=== Texte présenté ===

=-=-=-=-=

Comment Assad a complètement tourné le dos au monde arabe

  • « L’arabité du régime, au moins depuis 1970, est un prétexte pour museler la liberté d’expression et réprimer les autres ethnies, notamment les Kurdes », précise Salam Kawakibi.
  • La barbarie de la répression du régime contre son peuple, a poussé la Ligue arabe en novembre 2011, d’exclure provisoirement la Syrie, appelant au retrait des ambassadeurs arabes à Damas.

BEYROUTH: Alors que la Syrie commémore cette année les dix ans du déclenchement de la révolution, le 15 mars 2011 à Deraa (Sud), le régime de Bachar al-Assad, fer de lance de l’arabité, semble aujourd’hui avoir plus que jamais tourné le dos au monde arabe.

Le régime syrien a toujours utilisé le nationalisme arabe dans son propre intérêt, comme il a récemment utilisé la religion, la menace djihadiste et la défense des minorités en sa faveur dès le début du conflit. Sa stratégie consiste à jouer à l’équilibriste entre les différents acteurs, qu’ils soient ses alliés ou ses adversaires.

=-=-=-=-=

=== Lignes fournies ===

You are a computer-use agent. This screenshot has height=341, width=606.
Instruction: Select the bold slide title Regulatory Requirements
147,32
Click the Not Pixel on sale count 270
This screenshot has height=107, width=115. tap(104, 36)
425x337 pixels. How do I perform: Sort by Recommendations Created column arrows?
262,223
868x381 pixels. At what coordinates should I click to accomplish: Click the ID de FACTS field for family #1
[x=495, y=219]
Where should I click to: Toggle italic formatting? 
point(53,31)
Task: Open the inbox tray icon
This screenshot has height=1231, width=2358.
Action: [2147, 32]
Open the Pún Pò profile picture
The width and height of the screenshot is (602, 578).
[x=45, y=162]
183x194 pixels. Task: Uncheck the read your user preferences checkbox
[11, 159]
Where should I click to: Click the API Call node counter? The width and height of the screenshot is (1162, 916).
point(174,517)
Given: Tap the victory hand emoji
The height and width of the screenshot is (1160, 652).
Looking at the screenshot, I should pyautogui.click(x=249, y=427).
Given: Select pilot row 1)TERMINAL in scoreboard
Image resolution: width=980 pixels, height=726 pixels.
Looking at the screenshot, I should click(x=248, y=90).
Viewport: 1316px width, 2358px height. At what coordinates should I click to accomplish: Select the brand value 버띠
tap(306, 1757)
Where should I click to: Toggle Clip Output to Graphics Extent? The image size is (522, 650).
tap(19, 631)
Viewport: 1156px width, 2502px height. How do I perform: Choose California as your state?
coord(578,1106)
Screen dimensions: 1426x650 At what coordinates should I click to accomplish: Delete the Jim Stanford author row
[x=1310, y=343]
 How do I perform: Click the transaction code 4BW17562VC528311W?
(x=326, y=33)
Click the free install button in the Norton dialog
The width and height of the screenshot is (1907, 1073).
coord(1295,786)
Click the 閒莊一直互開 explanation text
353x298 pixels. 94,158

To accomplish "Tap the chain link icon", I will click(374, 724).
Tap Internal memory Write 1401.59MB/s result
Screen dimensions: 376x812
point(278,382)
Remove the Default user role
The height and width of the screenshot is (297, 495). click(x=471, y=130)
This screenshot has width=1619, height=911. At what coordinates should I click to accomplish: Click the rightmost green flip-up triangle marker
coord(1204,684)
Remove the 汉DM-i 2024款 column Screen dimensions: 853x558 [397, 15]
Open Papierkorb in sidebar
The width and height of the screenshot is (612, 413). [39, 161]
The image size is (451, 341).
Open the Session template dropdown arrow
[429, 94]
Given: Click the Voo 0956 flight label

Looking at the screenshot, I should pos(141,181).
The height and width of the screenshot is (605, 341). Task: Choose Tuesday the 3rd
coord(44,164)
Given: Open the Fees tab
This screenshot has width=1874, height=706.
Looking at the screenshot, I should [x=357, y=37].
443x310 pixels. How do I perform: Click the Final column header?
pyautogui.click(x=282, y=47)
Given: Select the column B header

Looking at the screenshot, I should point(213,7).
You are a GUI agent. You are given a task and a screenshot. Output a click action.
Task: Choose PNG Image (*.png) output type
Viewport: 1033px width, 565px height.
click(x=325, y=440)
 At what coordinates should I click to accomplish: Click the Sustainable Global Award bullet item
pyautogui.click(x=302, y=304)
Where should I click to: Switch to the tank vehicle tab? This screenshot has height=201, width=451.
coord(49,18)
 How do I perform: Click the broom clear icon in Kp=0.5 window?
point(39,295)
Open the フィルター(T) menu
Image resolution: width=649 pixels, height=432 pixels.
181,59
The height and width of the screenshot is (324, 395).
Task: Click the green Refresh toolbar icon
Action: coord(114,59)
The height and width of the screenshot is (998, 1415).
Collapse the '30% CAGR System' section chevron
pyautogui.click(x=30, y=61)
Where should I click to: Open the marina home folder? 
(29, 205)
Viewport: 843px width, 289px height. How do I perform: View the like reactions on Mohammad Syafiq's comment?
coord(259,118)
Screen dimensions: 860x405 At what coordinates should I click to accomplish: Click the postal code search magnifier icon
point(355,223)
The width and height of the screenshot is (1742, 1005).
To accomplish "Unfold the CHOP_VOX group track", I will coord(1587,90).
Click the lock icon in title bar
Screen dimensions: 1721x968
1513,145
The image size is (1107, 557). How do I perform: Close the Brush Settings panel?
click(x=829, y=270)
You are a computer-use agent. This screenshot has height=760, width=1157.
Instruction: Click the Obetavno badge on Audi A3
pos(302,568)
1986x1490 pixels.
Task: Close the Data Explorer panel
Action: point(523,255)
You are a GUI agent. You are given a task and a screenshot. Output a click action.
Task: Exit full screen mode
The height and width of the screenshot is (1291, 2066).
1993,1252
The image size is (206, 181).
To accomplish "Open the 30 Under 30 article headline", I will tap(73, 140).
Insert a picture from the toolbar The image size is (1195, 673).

=-=-=-=-=

=== Consignes de l'exercice ===
a) Pour chacune des affirmations suivantes, dites si elle concorde avec le texte sur le régime de Bachar al-Assad, en citant les mots qui tranchent. (i) La Ligue arabe a exclu provisoirement la Syrie en novembre 2011. (ii) La révolution syrienne a éclaté le 15 mars 2011 à Damas. (iii) Le régime syrien ne s'est servi du nationalisme arabe qu'à partir du début du conflit.
b) D'après Salam Kawakibi, cité dans le texte sur le régime de Bachar al-Assad, depuis quand l'arabité du régime sert-elle au moins de prétexte ?
c) Prolongez, s'il vous plaît, le texte sur le régime de Bachar al-Assad à partir de sa dernière phrase.

=== Réponses aux consignes ===
a)
(i) Oui : « a poussé la Ligue arabe en novembre 2011, d’exclure provisoirement la Syrie ».
(ii) Non : « le 15 mars 2011 à Deraa (Sud) ».
(iii) Non : « Le régime syrien a toujours utilisé le nationalisme arabe dans son propre intérêt ».

b) Au moins depuis 1970.

c)
Depuis sa prise du pouvoir dans les années 1970, Hafez al-Assad, le père de Bachar, a été un interlocuteur incontournable pour les Américains, alors qu’il était le partenaire privilégié de l’Union soviétique. C’est d’ailleurs lui qui s’est allié à l’Iran des Mollahs après la révolution islamique, quand ces derniers commençaient à s’intéresser à la défense des minorités chiites marginalisées dans le monde arabe. La famille Assad est issue de la communauté alaouite, branche du chiisme qui est minoritaire en Syrie.

Le parti Baas syrien, chantre de l’arabité, a ainsi soutenu Téhéran dans sa guerre contre l’Irak de Saddam Hussein, issu lui aussi du parti Baas au pouvoir à Bagdad. À son arrivée à la tête de l’État après la mort de son père en 2000, Bachar al-Assad a été aussitôt courtisé par les Occidentaux, à l’instar de la France de Jacques Chirac, et par les Arabes, à l’image du roi Abdallah d’Arabie, qui l’a soutenu  financièrement en espérant l’avoir sous son aile.

« Un mythe ... qui déforme la réalité syrienne »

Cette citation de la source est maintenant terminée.